Other songs on the album have their own distinct appeal. “Awakening” is trance inducing in its rhythmic torpidity and lyrical repetition, but transitions to a cymbal-crashing crescendo with striking blues guitar. “Seeing Black” might be one of Williams’ darkest compositions, which is saying a lot. Exploring the motives of suicide, it features well-crafted, powerfully sung lyrics and fiery guitar work by Elvis Costello. “Convince Me,” the pleadings of a vulnerable woman who can’t quite believe things are as good as they seem, features the kind of heartfelt vocal delivery that only Lucinda Williams can deliver.
The deluxe version of Blessed features a second disc with demo versions of the songs recorded solo in Williams’ kitchen. As is so often the case—especially with roots music—many of these early versions are superior to those in the final release. The sparse, stripped down feel allows the emotion and sincerity of her voice to come through strikingly. This is most evident in the song “Born to be Loved,” which though unimpressive in the regular release is beautiful and soulful in its starker guise where the blues singer in Lucinda really shines.
The true misses on the album are those songs that are just too blithe to be believed. “Sweet Love” definitely falls into this category. As she sings it:
Who would have ever guessed I would be here where I am like this,
With you my dear, my sweet, sweet, sweet love
To drink my words and to make each moment become a celebration.
The final track, “Kiss Like Your Kiss,” is filled with the same kind of vomit-inducing sentimentality.
I’m sorry, Lucinda. You’re the greatest writer of your generation and I… well I am not. But that’s just a suck sandwich right there. That’s the kind of scribbling you slip under your lover’s pillow, not release to the world. I award you no points and may god have mercy on your soul.

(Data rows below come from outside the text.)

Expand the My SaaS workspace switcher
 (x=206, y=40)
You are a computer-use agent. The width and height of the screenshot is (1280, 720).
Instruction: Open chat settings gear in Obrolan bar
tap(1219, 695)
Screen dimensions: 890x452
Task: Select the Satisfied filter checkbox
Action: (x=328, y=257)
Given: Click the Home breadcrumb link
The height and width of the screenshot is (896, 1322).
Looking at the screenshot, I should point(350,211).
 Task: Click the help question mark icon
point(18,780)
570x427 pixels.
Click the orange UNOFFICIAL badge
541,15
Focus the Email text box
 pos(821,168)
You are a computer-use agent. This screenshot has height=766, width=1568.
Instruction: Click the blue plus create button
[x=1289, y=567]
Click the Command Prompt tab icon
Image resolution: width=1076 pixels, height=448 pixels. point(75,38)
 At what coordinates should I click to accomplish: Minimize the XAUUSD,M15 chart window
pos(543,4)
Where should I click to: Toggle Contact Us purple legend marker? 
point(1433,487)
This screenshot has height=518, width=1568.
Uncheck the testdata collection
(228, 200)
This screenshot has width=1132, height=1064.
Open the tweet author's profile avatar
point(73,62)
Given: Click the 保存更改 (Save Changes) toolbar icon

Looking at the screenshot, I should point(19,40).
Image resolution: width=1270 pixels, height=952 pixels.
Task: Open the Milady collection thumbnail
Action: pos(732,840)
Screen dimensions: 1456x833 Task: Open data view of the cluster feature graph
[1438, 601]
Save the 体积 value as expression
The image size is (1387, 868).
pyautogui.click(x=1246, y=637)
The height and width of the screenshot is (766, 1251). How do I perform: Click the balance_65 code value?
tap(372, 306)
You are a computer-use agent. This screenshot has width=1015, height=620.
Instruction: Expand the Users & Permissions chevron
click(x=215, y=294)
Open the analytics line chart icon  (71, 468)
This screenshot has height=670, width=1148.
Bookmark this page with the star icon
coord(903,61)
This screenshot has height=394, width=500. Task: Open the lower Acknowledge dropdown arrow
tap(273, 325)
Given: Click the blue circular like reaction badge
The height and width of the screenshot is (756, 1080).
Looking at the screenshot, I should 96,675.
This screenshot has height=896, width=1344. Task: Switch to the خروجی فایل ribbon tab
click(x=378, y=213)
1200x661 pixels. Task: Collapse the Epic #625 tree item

That said, born-again sentimentalist or not, Lucinda Williams is the greatest writer of her generation and this album is packed with the kind of brilliant wordsmithing that could only come from a master poet of her caliber. It is certainly a more uneven work than the greatest she has produced, but if we hold Hemingway up to the standards of The Old Man and the Sea, then The Sun Also Rises is a pile of tripe. Maybe I’m just spoiled. We can’t expect even the most talented of artists to be perfect every time. It is still far, far better an effort than virtually any other musician could muster. While a selfish part of me undeniably longs for the tortured genius to return to be a prophetess to her people, if her pain is necessary to reach the heights of greatness, well, it’s time the rest of the world sacrificed some so she can be happy. Mazel tov.
If you are a fan of Lucinda (as I obviously am), then by all means buy this album, and buy the deluxe edition. It is well worth adding to your collection and you will find among its tracks several that will fit into your “best of” playlist (even if none comes close to the splendor of “Joy” or “Are You Alright?”). If you aren’t a fan, you should be. Just start with Car Wheels on a Gravel Road and you’ll see why.